* [来自指点数据集的记录]
= = = = = = =
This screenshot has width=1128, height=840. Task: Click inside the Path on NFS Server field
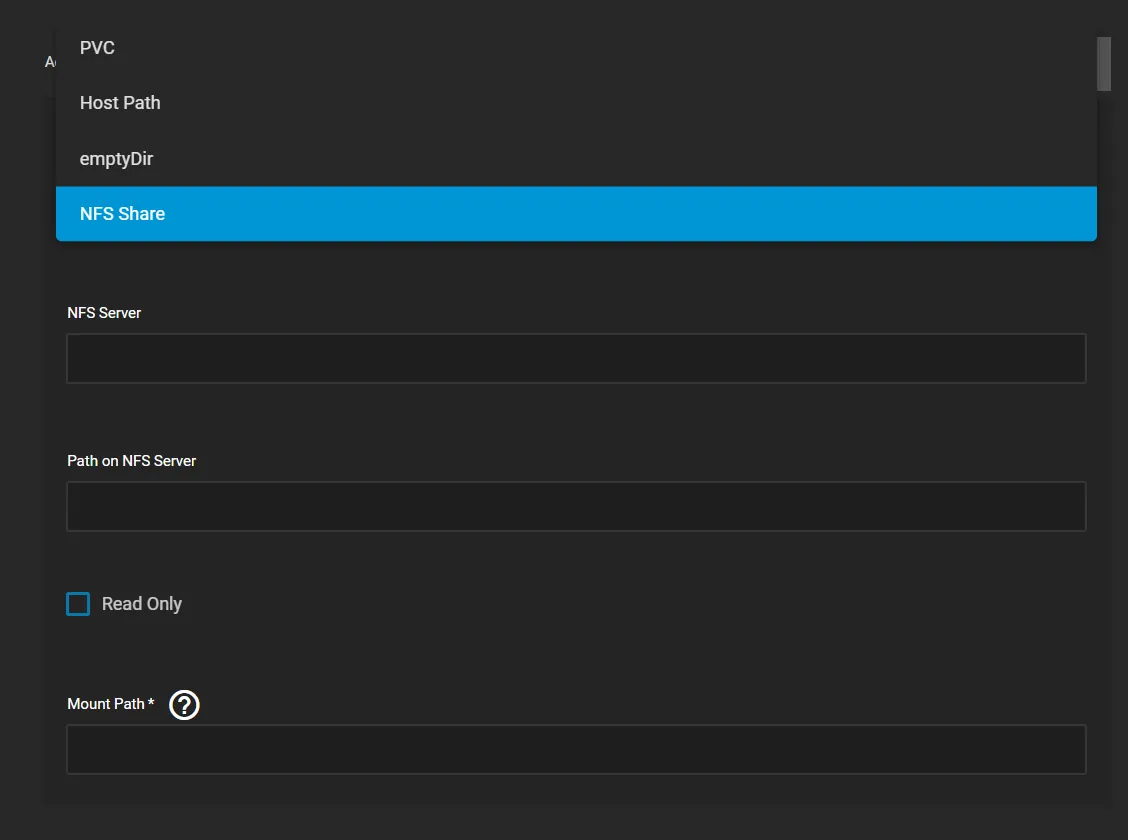point(576,506)
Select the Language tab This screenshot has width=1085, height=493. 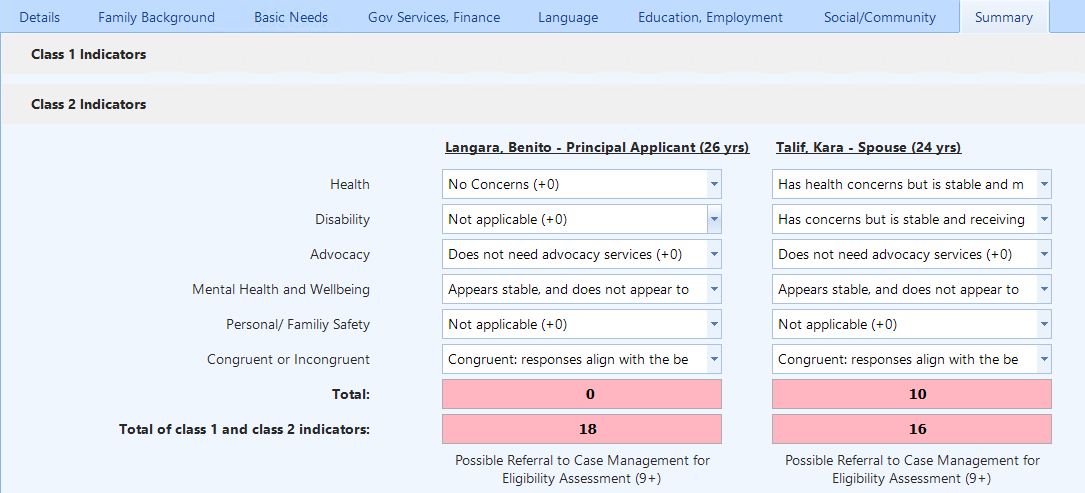[x=568, y=17]
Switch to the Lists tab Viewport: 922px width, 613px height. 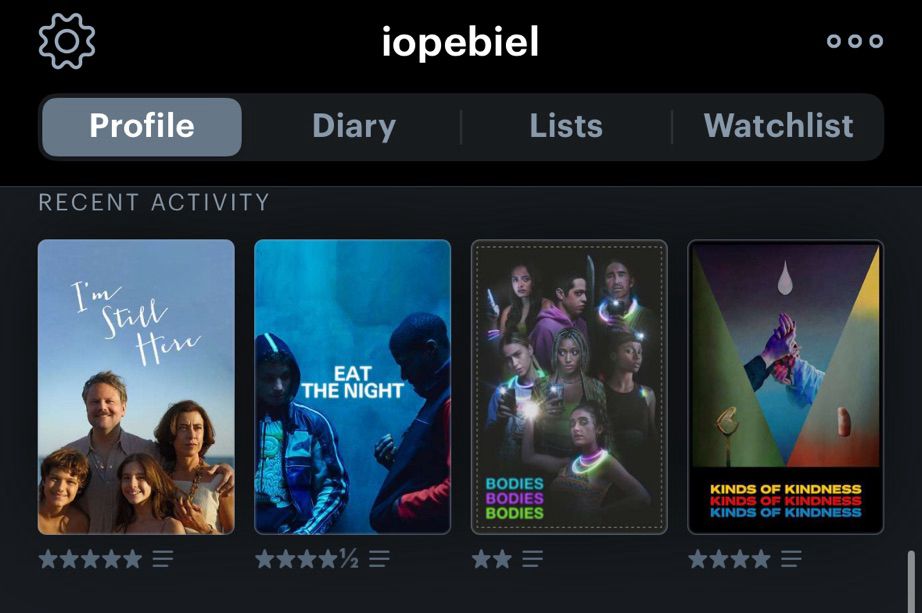pos(566,126)
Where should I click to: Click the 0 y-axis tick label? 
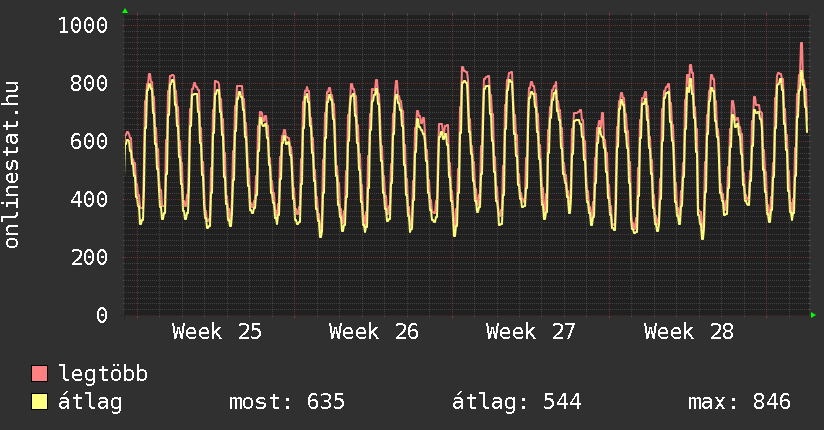pyautogui.click(x=102, y=315)
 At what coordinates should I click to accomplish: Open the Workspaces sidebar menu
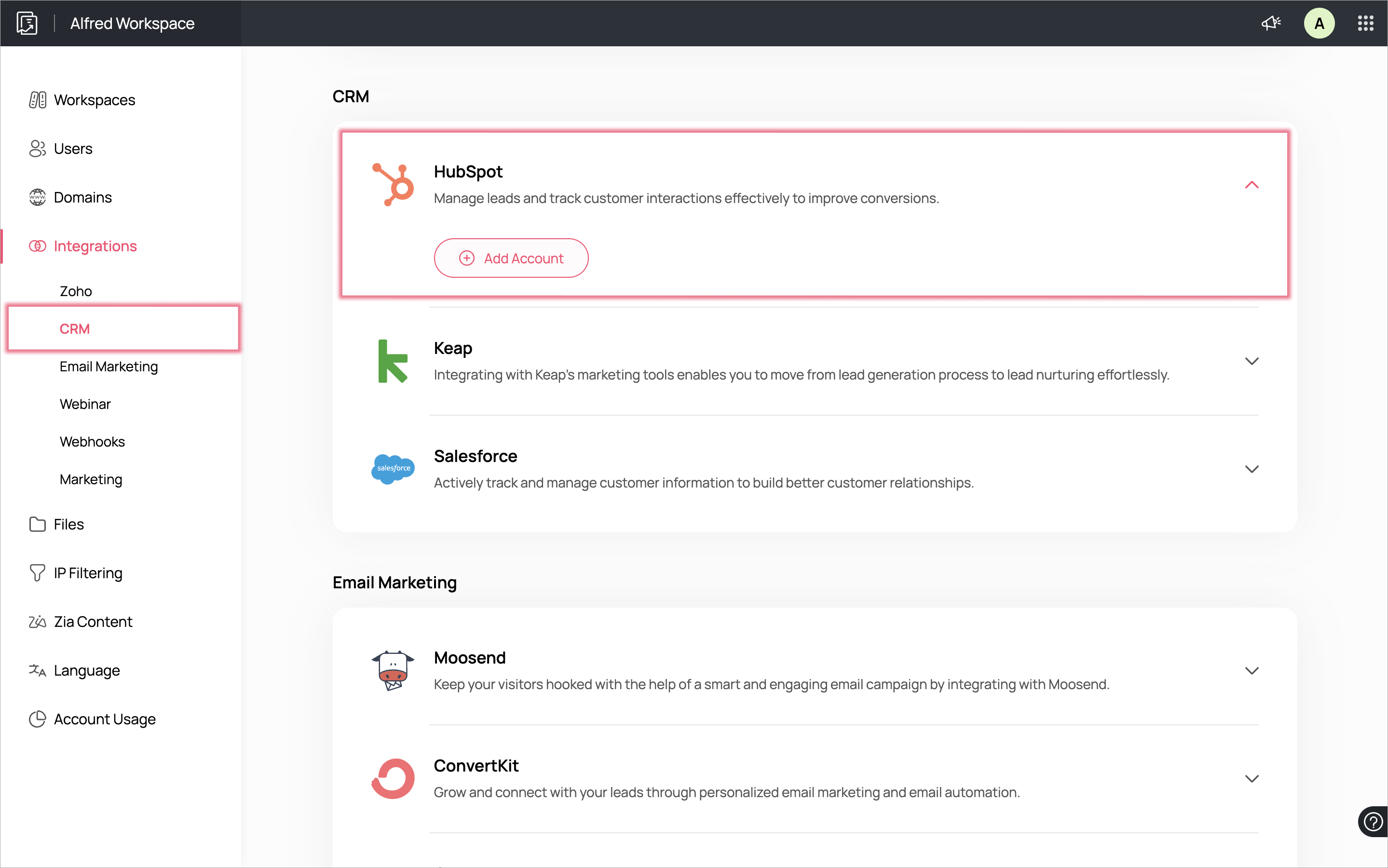[x=94, y=100]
= = = = = = =
* [任务说明]
请把材料中从含有"Where should I"的那一行起直到材料末尾的各行重新写出，行内原有文字一并照录，只将答案里的每个坐标数值都平移加上131。答复中不要包含图片。

* [参考解答]
Where should I click to: Click the 0 y-axis tick label? 
pyautogui.click(x=233, y=446)
 At what coordinates should I click to accomplish: Open the Workspaces sidebar menu
[x=225, y=231]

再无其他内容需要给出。